An wen richtet sich dieses Bildungsangebot?

Die Internationale Förderklasse (IFK) ist ein Angebot für schulpflichtige Jugendliche von 16 – 18 Jahren, die aus verschiedenen Gründen nach Deutschland eingewandert sind und aufgrund geringer bzw. gar keinen Deutschkenntnissen noch nicht am Unterricht von Regelklassen teilnehmen können.

Dies gilt insbesondere für

  • nachgereiste Kinder hier lebender ausländischer Mitbürger/-innen
  • Asylbewerber/-innen
  • Flüchtlinge aus Kriegs- und Krisengebieten


Wo liegen die Schwerpunkte?

Im Mittelpunkt des Unterrichtsgeschehens stehen

  • der Erwerb der Sprachkompetenz
  • die Verbesserung der Allgemeinbildung
  • das Aneignen von beruflichen Grundkenntnissen
  • die berufliche Orientierung
  • Unterstützung bei der Integration in die Gesellschaft
  • Ausbildung und Förderung der Selbstreflexion

Das Unterrichtsfach Deutsch nimmt in diesem Zusammenhang den größten Anteil ein. In allen Situationen des Lebens benötigen wir sprachliche Fertigkeiten. Texte verstehen und erstellen können, Informationen verarbeiten, Kontakt mit anderen Menschen aufnehmen und die eigenen Interessen vertreten und darstellen können, sind die zentralen Schwerpunkte unserer Deutschförderung.

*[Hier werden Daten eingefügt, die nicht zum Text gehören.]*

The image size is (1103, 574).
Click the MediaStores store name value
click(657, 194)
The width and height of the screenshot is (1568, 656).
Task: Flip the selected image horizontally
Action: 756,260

Wie sieht der schulische Alltag aus?

Die Schüler/-innen werden in ihrem Lern- und Entwicklungsprozess von einem Team unterschiedlicher Professionen begleitet und unterstützt. Zudem erweitern eine Schulsozialarbeiterin und eine Bundesfreiwilligendienstleistende das Lehrerteam.

Die Schüler/-innen werden in einem festen Klassenverband an 5 Tagen in der Woche unterrichtet. Grundlage für den Unterricht der IFK ist der Bildungsplan für Klassen der Ausbildungsvorbereitung.

Der Unterricht wird unterteilt in den berufsbezogenen Lernbereich Wirtschaft und Verwaltung, Deutsch, Mathematik, Politik und Gesellschaftslehre sowie Sport und Gesundheitsförderung. Daneben ist im Stundenplan der Gesprächskreis fest verankert und bildet eine ganz wichtige Komponente bei der Unterstützung und Förderung der Schüler/-innen ab. Die Schüler/-innen lernen in diesem soziales Handeln, Konfliktfähigkeit und Realitätskontrolle. Der Gesprächskreis bietet darüber hinaus auch Raum sich mit kulturellen Unterschieden in der Gruppe auseinanderzusetzen. Mit dem respektvollen und mitfühlenden Blick auf die unterschiedliche Herkunft und Erfahrung von aufgelösten familiären Strukturen kann im geschützten Rahmen der Gruppe gemeinsam eine individuelle neue Lebenswelt gestaltet werden.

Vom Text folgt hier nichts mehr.